Coronation Cup (Gr1) : Pyledriver et William Muir, la patience récompensée

International / 04.06.2021

Coronation Cup (Gr1) : Pyledriver et William Muir, la patience récompensée

Epsom (GB), vendredi

C’est après 31 ans de carrière que l’entraîneur William Muir a enfin touché son cheval de Gr1. Pyledriver (Harbour Watch) a saisi sa chance quand Al Aasy (Sea the Stars) est venu l’attaquer à 400m du but. Le favori a pris l’avantage pendant un court instant au poteau des derniers 200m, mais il n’a pas pu donner un second coup de reins, car Pyledriver, calé le long du rail, a réagi en vrai battant. C’est par une encolure que Pyledriver a permis à Martin Dwyer, le beau-fils de William Muir, de compléter le coup de trois dans les Grs1 d’Epsom après les Oaks de Casual Look (Red Ransom) en 2003 et le Derby de Sir Percy (Mark of Esteem) en 2006. Son dernier succès au top niveau remontait à 2011, lorsqu’il avait gagné le Gran Criterium à San Siro associé à la pouliche Nayarra (Cape Cross). Martin Dwyer a monté une course offensive, attaquant à mi-parcours la pouliche Albaflora (Muhaarar), très jouée suite à l’assouplissement de la piste. Le terrain n’a pas aidé Japan (Galileo), qui a fait illusion l’espace d’un instant, mais s’est avoué battu aux derniers 400m, tandis que son frère, Mogul, n’a jamais quitté les derniers rangs. Pyledriver n’a pas volé la course. L’année dernière, il avait gagné les King Edward VII et les Great Voltigeur (Grs2) avant de se classer troisième dans le St Leger (Gr1).
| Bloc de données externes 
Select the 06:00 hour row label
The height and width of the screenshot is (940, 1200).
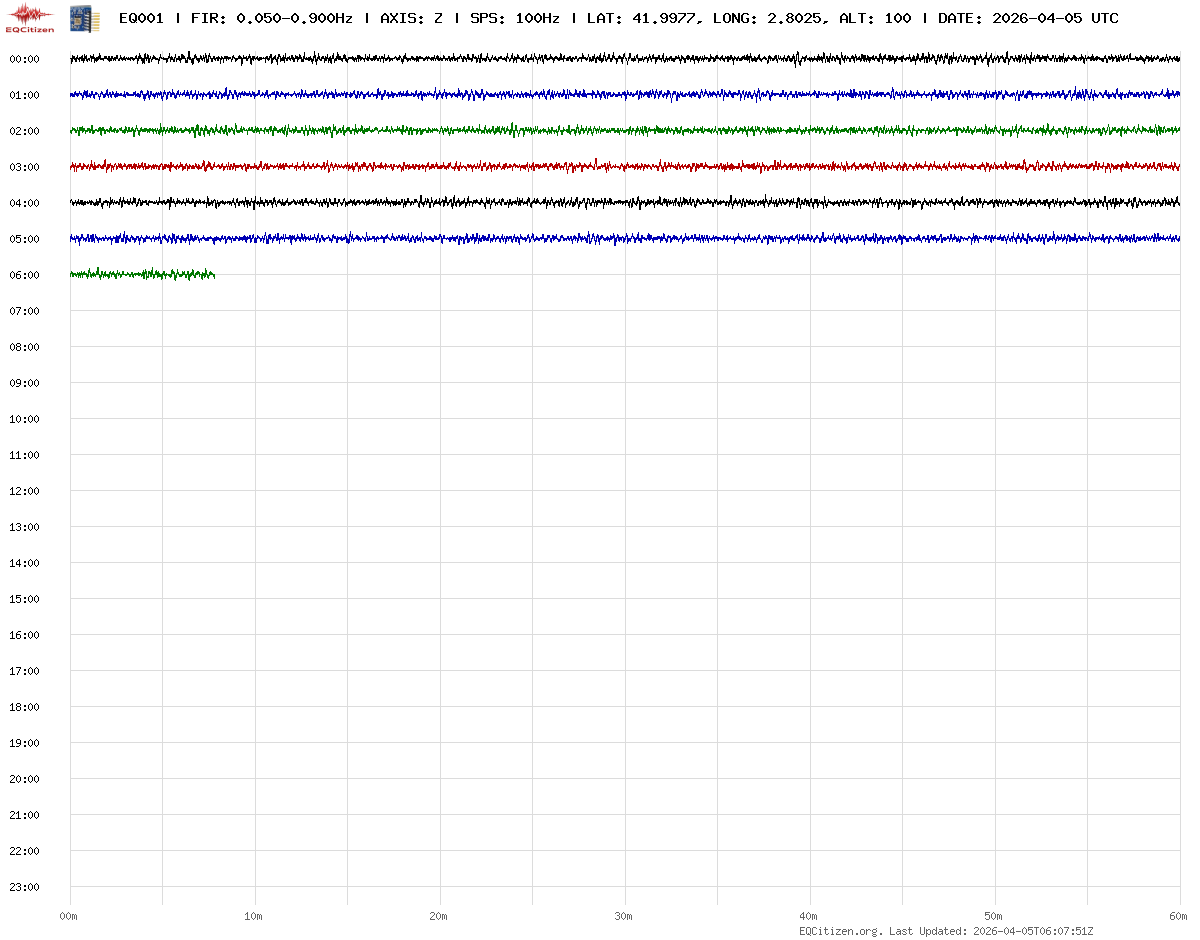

Il avait mal couru dans le Derby, mais il avait contre lui le fait d’avoir couru à Royal Ascot.

Changement payant. William Muir a expliqué : « J’ai pris ma licence en 1990 et je suis passé près d’une victoire de Gr1 à quelques reprises. C’est désormais chose faite. J’ai une pensée pour Cris Grassick, mon associé, qui est dans la profession depuis cinq minutes et a déjà gagné son Gr1. Bravo à lui ! Il devait se rendre à Bath, où nous avions un partant aujourd’hui. Jeudi, j’ai rencontré les propriétaires à la station-service et c’est là que nous avons décidé de changer la tactique et le mors. Pyledriver est un cheval courageux et très dur. Son programme était déjà décidé en début de saison, après sa rentrée dans les Jockey Club Stakes (Gr2), il avait la Coronation Cup (Gr2), ensuite les Hardwicke Stakes (Gr2) à Royal Ascot et les King George (Gr1). Il faudra penser aussi au Qatar Prix de l’Arc de Triomphe (Gr1), si le Covid nous laisse voyager. » Quelques bookmakers proposent une cote de 33/1 pour la course phare de ParisLongchamp.

Le Havre, un premier Gr1 en tant que père de mère. Pyledriver offre un premier Gr1 à Le Havre (Noverre), étalon au haras de Montfort & Préaux… en tant que père de mère ! Les éleveurs de Pyledriver (Knox & Wells Limited, R. Devlin) n’ont trouvé personne pour l’acheter 10.000 Gns en décembre 2017 chez Tattersalls… et ils l’ont donc envoyé à l’entraînement ! Sa mère, La Pyle (Le Havre), est connue en France pour avoir gagné en valeur 35. Elle tenait 2.400m et a été exportée outre-Manche pour l’obstacle. Pyledriver est son premier produit.

La deuxième mère, Lidana (King’s Best), a gagné une fois à 2ans pour la casaque Aga Khan. C’est pour 140.000 Gns (171.000 €) qu’elle a été dénichée par Sylvain Vidal chez Tattersalls en décembre 2009. Pour Gérard Augustin-Normand, elle a produit Mont Ormel (Air Chief Marshal), lauréat du Grand Prix de Paris (Gr1) avant de partir pour Hongkong, et Normandel (Le Havre), achetée par Ballylinch Stakes, et gagnante ensuite des Park Express Stakes (Gr3, 1.600m).

Le 2ans de La Pyle, un poulain par Oasis Dream (Green Desert), a connu le même sort. L’année dernière, il n’a pas trouvé preneur dans le book 2 de Tattersalls en octobre, où il n’a pas atteint son prix de réserve de 120.000 Gns (146.500 €). La Pyle a une yearling par Frankel (Galileo).